Os dados apontam que o país recebeu 2.842 imigrantes. Destes, 1846 são homens e 993 mulheres. Outros três imigrantes não houve a constatação de gênero. Além disso, a grande maioria que entrou no Brasil tem entre 25 e 40 anos. Há também 712 crianças de 0 a 15 anos.
Veja o perfil dos imigrantes:
Entrada de afegãos no Brasil de janeiro a setembro de 2022
Faixa etária | Masculino | Feminino | Ignorado |
0 até 15 anos | 377 | 335 | 1 |
15 até 25 anos | 361 | 177 | |
25 até 40 anos | 906 | 340 | 1 |
40 até 65 anos | 184 | 115 | |
Acima de 65 anos | 18 | 26 | |
Ignorado | 1 | ||
Total: | 1846 | 993 | 3 |
Fonte: OBMigra, a partir dos dados da Polícia Federal, Sistema de Tráfego Internacional (STI), 2022
Ainda conforme o relatório, dos 2,8 mil que entraram no país, 149 já saíram do Brasil e a maioria desse grupo tem entre 25 e 40 anos.
A ida massiva de imigrantes para o país da América do Sul ficou mais nítida depois que o Aeroporto Internacional de Guarulhos, em São Paulo, passou a ser uma espécie de acampamento para famílias afegãs que, em vez de terem acolhimento imediato, precisam esperar dias por vagas em abrigos (leia relatos abaixo).

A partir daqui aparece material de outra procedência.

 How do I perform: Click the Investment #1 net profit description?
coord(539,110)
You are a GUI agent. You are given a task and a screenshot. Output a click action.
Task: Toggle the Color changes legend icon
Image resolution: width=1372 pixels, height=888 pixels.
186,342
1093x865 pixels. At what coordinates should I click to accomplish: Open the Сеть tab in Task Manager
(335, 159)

Saída de afegãos do Brasil de janeiro a setembro de 2022
Faixa etária | Masculino | Feminino |
0 até15 anos | 11 | 11 |
15 até 25 anos | 15 | 7 |
25 até 40 anos | 52 | 13 |
40 até 65 anos | 25 | 10 |
Acima de 65 anos | 2 | 3 |
Total: | 105 | 44 |
Fonte: OBMigra, a partir dos dados da Polícia Federal, Sistema de Tráfego Internacional (STI), 2022
Bebês no chão
Crianças afegãs dormem no chão enquanto famílias esperam acolhimento no Brasil — Foto: Arquivo Pessoal/Swany Zenobini
Imagens feitas pela ativista Swany Zenobini mostram crianças e bebês dormindo no chão do aeroporto na noite do dia 9 de outubro de 2022 junto com suas famílias.
O saguão do terminal virou uma espécie de acampamento para os grupos, que colocam no local bagagens, roupas e colchões doados por voluntários.

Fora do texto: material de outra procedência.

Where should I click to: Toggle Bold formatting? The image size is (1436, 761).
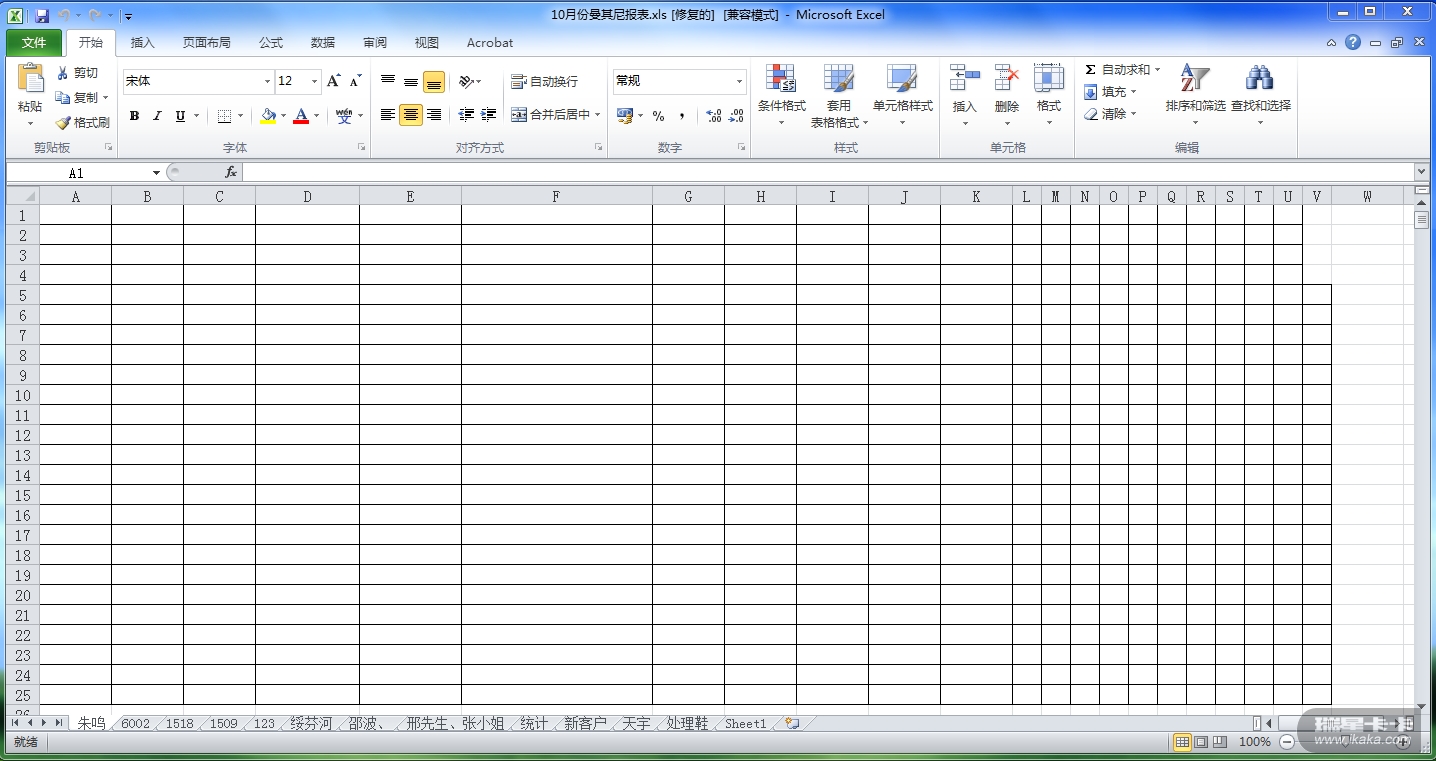coord(134,116)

“Quando vi a situação no aeroporto, a gente perdeu um pouco da esperança de conseguir algo. Não era para encontrar o povo sem assistência. Mas eu tenho ainda esperança no Brasil de poder trabalhar na minha área no jornalismo. Infelizmente, minha mãe e o meu pai estão no Afeganistão. Por isso, não posso me identificar. Porque, se localizam a minha família, podem oprimir”, disse um ex-apresentador afegão que decidiu morar em São Paulo com a mulher e as duas filhas.
Afegãos que fugiram do regime Talibã e chegaram no Brasil — Foto: Fábio Tito/g1
Outro afegão, de 30 anos, relatou ao g1que era diretor de uma empresa comercial e decidiu vir para o Brasil no começo de setembro depois de ficar oito meses no Irã. Ele também preferiu ter a identidade preservada.

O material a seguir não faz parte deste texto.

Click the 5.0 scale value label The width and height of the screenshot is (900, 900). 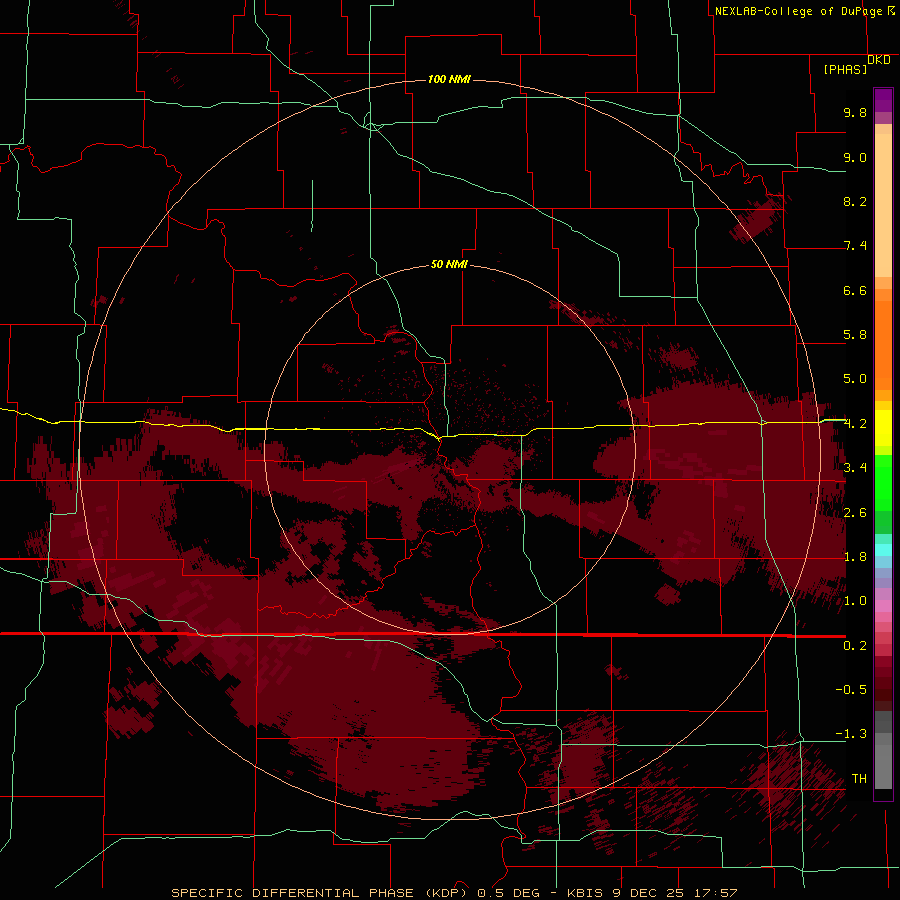(x=855, y=379)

“Os iranianos discriminam diretamente o povo do Afeganistão. Pesquisei na internet que seria uma boa opção vir para o Brasil. O custo [da viagem] saiu US$ 2 mil. Agora, não tenho mais como sair daqui. O dinheiro que a gente investiu foi para vir para cá. Não tenho como ir para outro lugar. Pedimos que o governo brasileiro dê um lugar decente para morar, ensinem português. A gente mesmo vai procurar trabalho. A gente não está em busca de benefícios gratuitos. Precisamos de um lugar decente para viver e aprender o idioma para trabalhar”, relatou, antes de ser informado que seria encaminhado para o Centro de Acolhida.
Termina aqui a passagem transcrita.